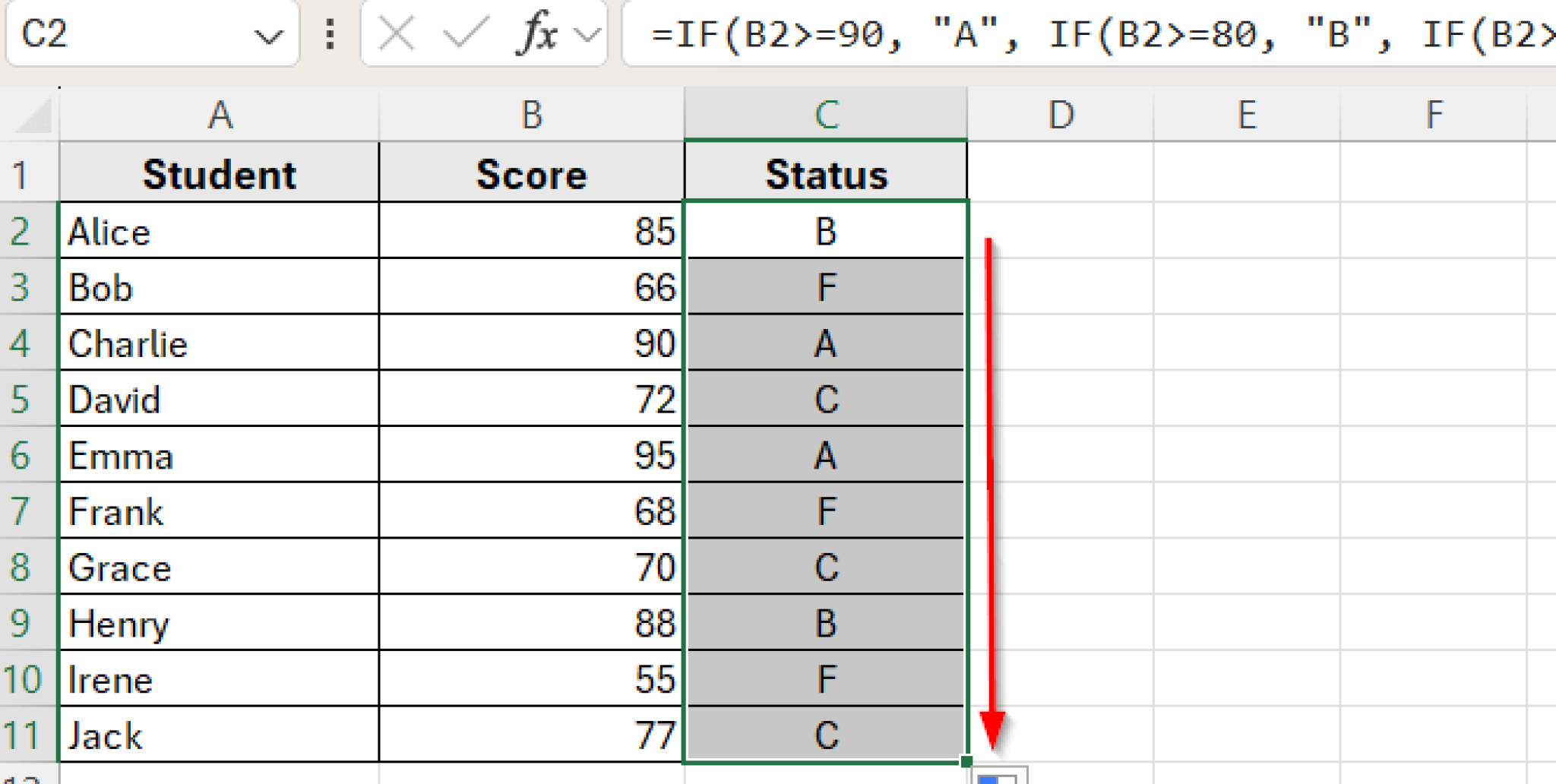Select the cell containing Alice

[x=220, y=232]
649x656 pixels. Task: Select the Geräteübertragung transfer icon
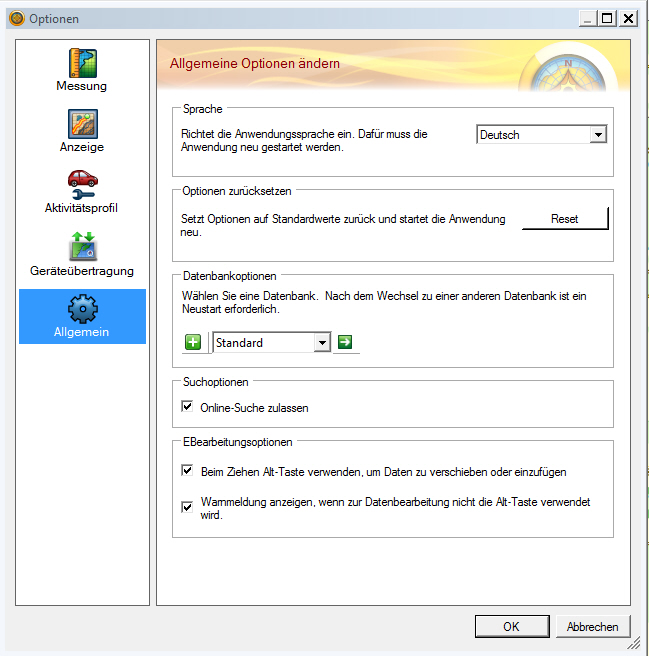82,247
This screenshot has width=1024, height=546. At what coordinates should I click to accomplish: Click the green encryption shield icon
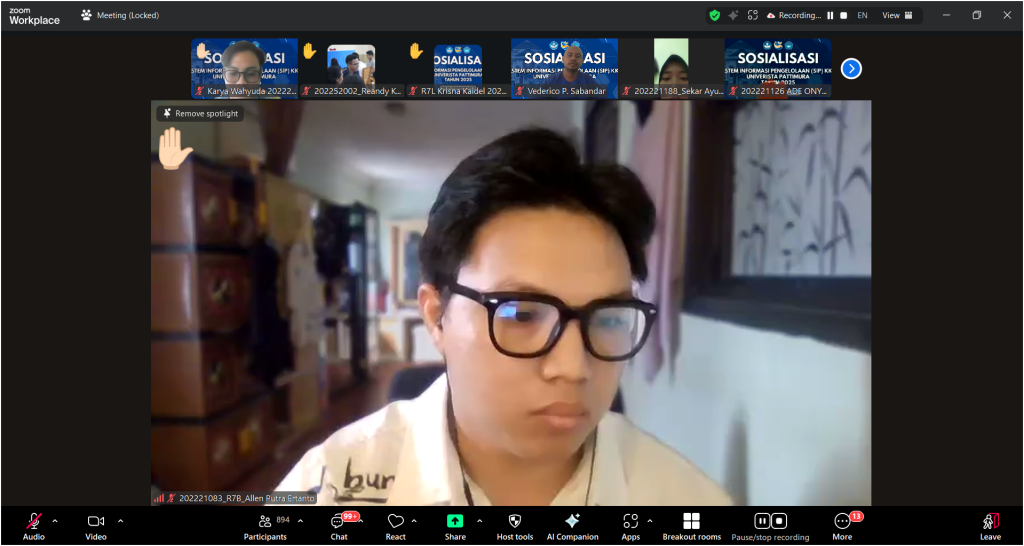coord(714,15)
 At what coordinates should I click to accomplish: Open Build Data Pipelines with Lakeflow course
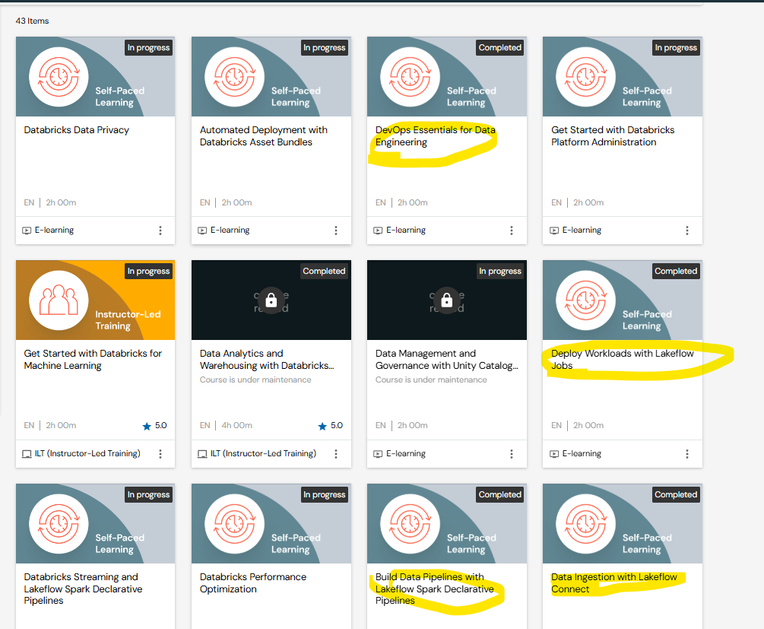click(x=434, y=589)
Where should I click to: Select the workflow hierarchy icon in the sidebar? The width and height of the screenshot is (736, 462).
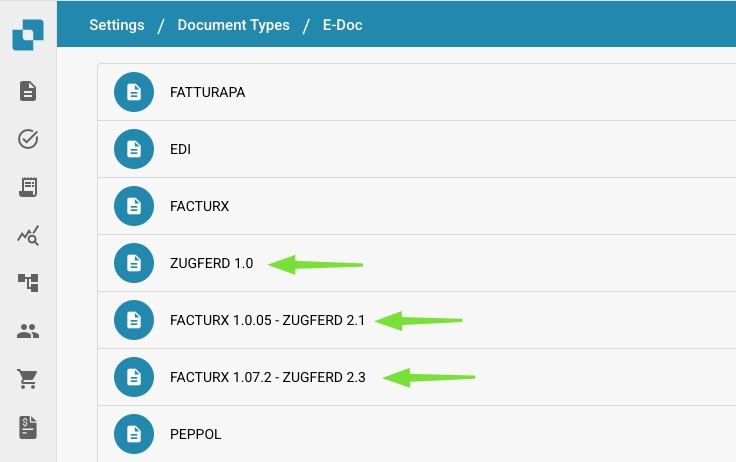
******************************
Copy the lines above word for word, and leave out the pictures.

Select the cell containing Alice

[x=220, y=232]
649x656 pixels. Task: Select the Geräteübertragung transfer icon
82,247
This screenshot has width=1024, height=546. At what coordinates should I click to accomplish: Click the green encryption shield icon
coord(714,15)
 At what coordinates should I click to accomplish: Open Build Data Pipelines with Lakeflow course
click(x=434, y=589)
Where should I click to: Select the workflow hierarchy icon in the sidebar? The width and height of the screenshot is (736, 462).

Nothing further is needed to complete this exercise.